(SOURCE DATA)
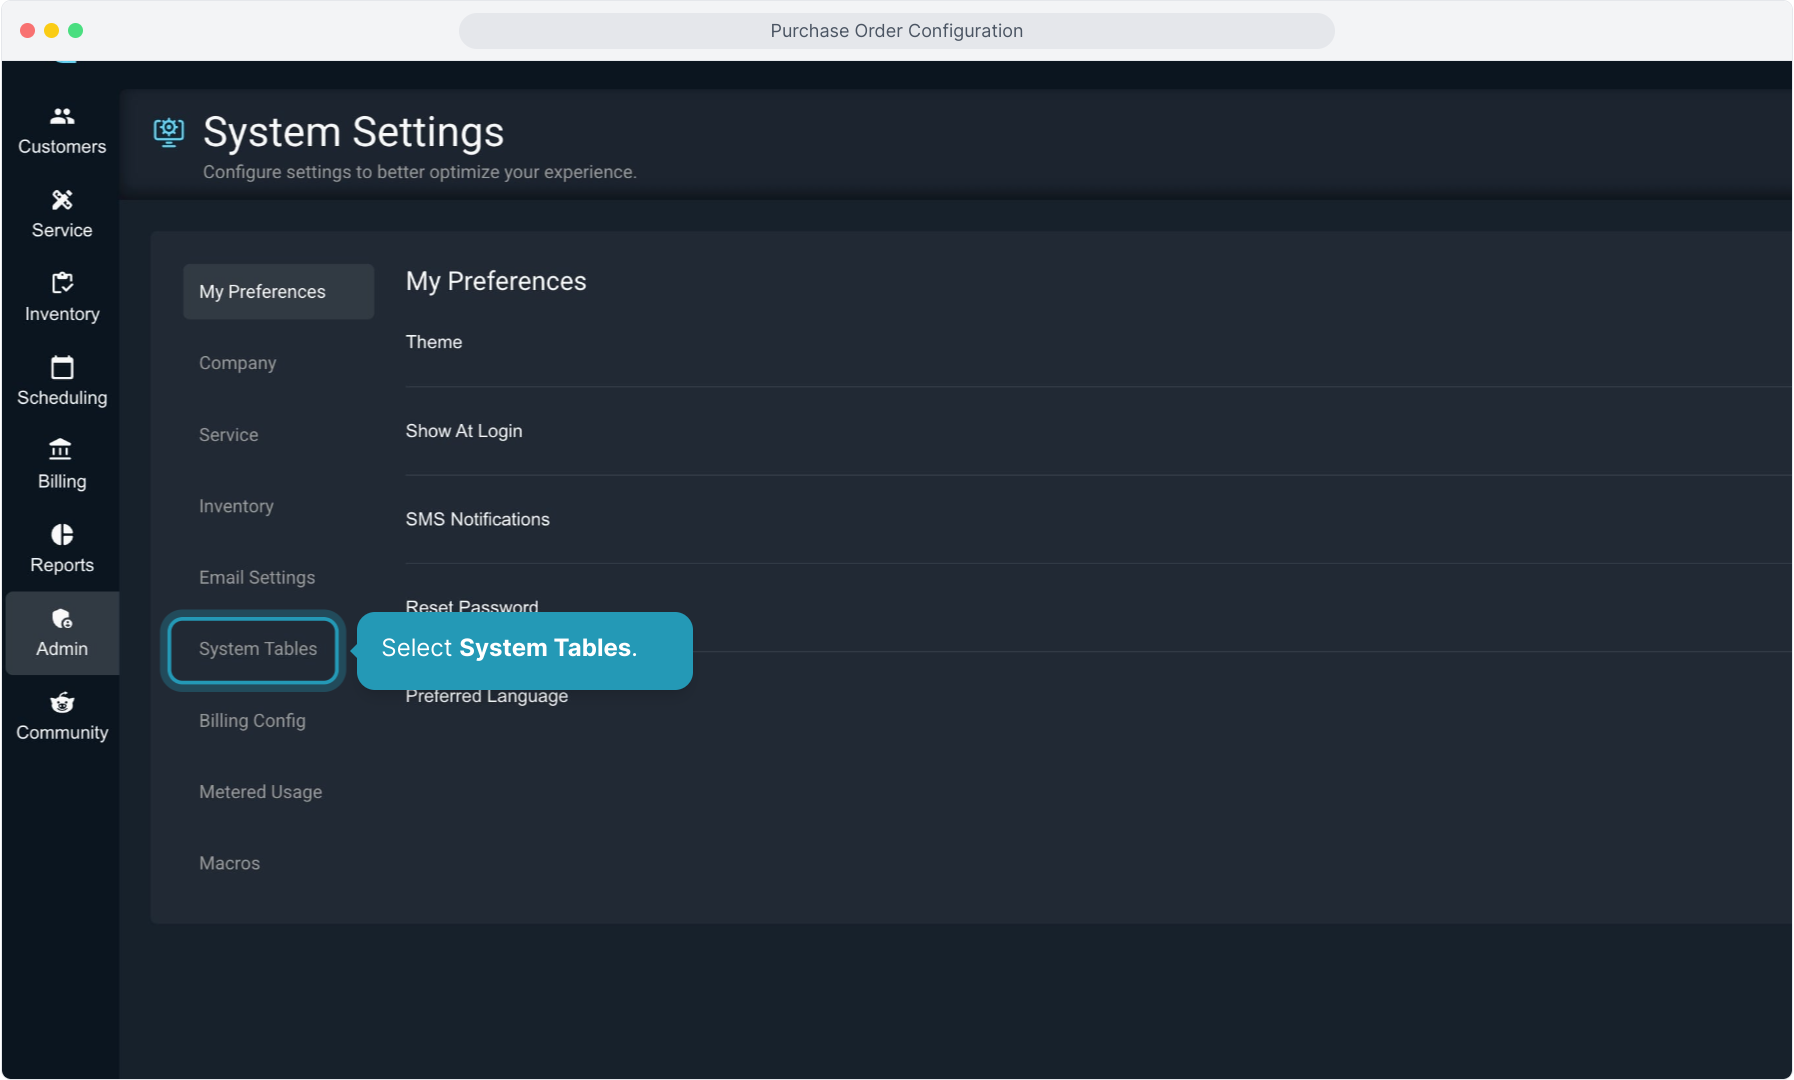Click the Service wrench icon in sidebar
The image size is (1794, 1080).
click(x=62, y=201)
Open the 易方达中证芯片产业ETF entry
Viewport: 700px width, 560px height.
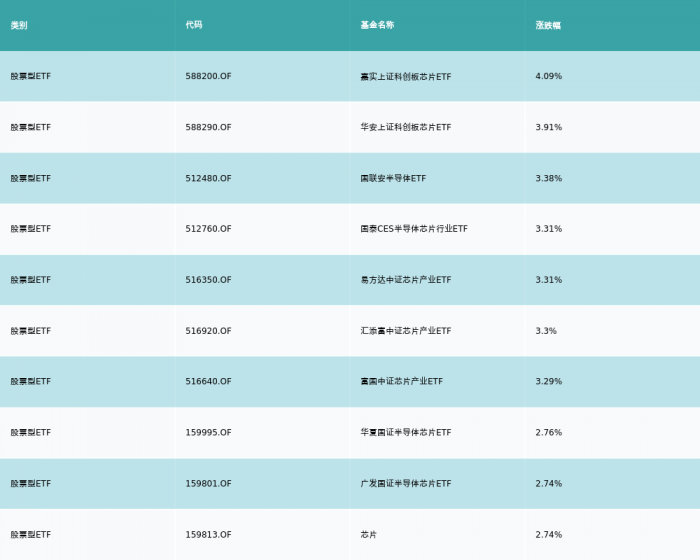pyautogui.click(x=406, y=280)
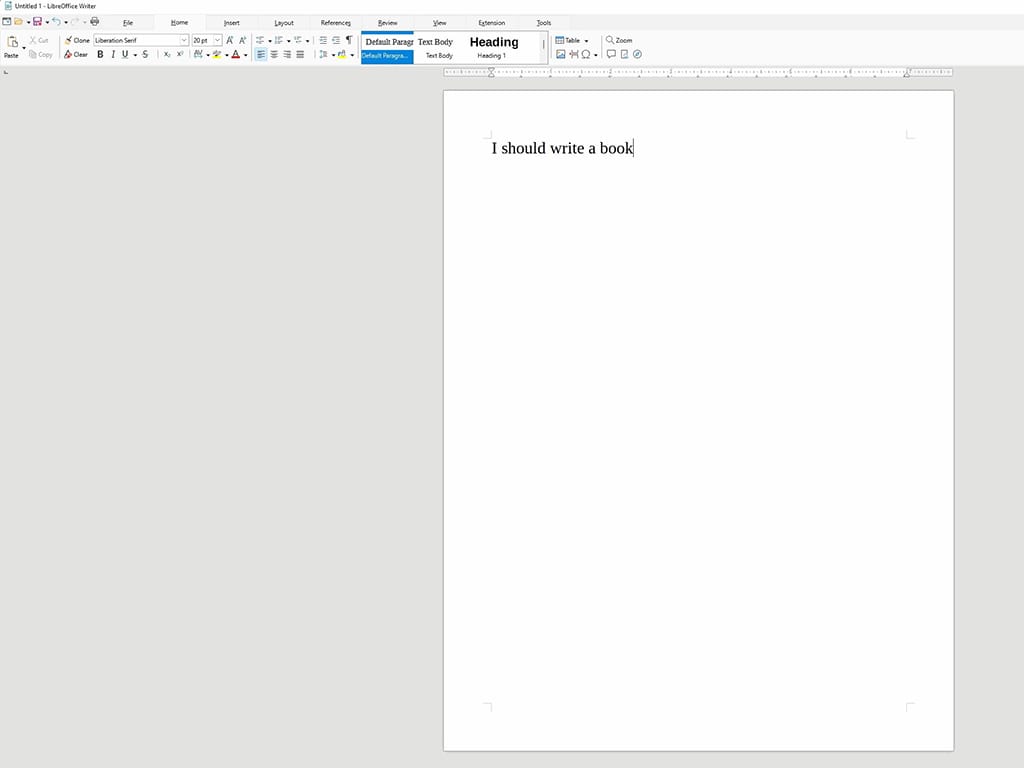
Task: Insert an image using the picture icon
Action: pyautogui.click(x=561, y=54)
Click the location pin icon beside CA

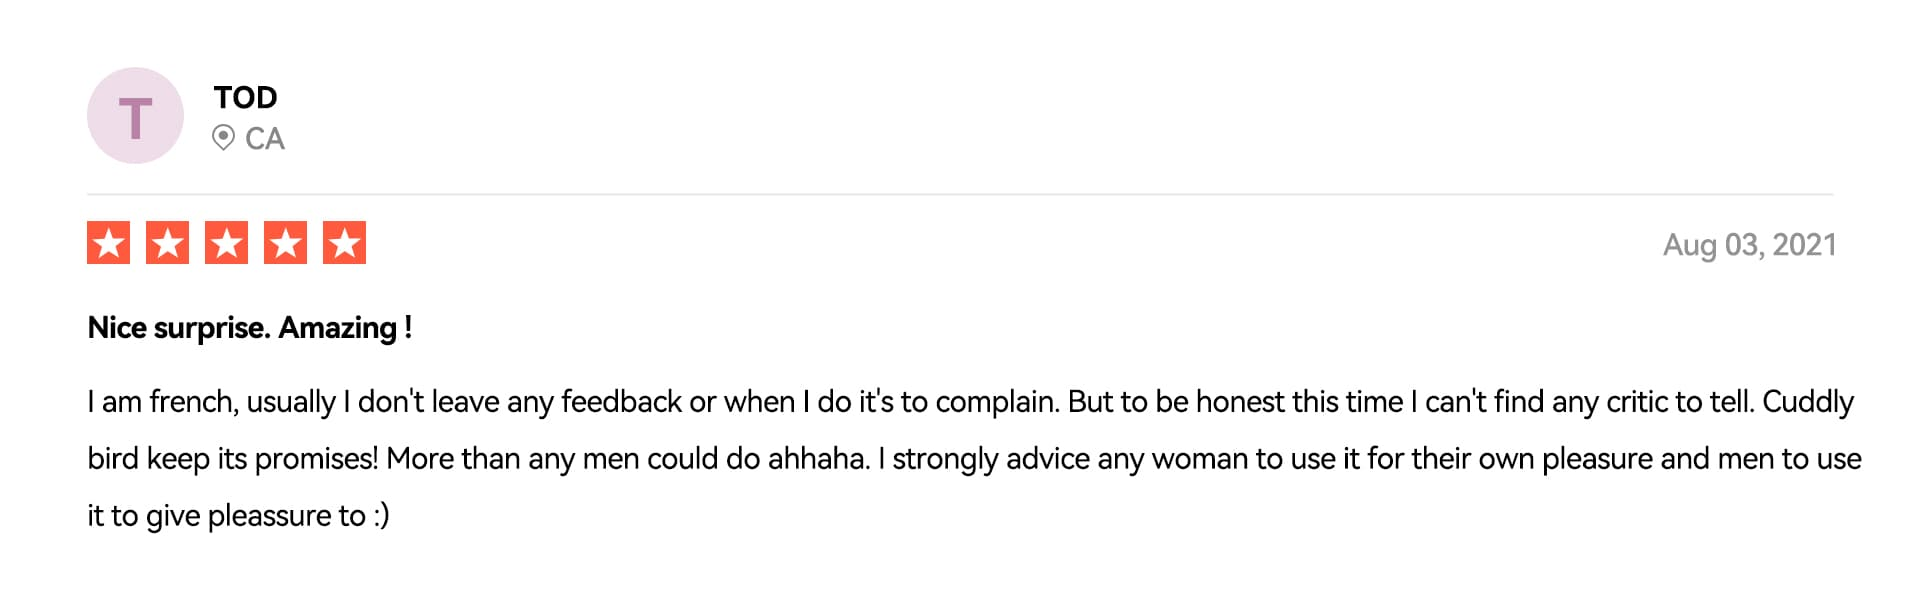224,138
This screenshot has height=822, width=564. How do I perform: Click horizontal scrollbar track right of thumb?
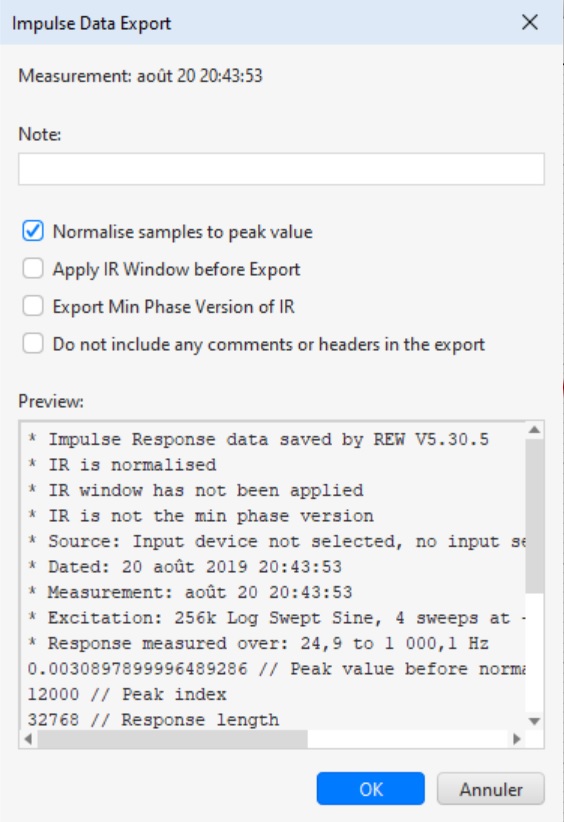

(EXERCISE DESCRIPTION) Leaving the pictures aside, transcribe only the lines from the one containing "Open the 易方达中证芯片产业ETF entry" to the final line of the listing above, inclusive, exactly as they appear.

(REPLY)
Open the 易方达中证芯片产业ETF entry
Viewport: 700px width, 560px height.
pyautogui.click(x=406, y=280)
Task: Insert an image using the picture icon
Action: pyautogui.click(x=561, y=54)
Click the location pin icon beside CA

224,138
This screenshot has height=822, width=564. How do I perform: Click horizontal scrollbar track right of thumb?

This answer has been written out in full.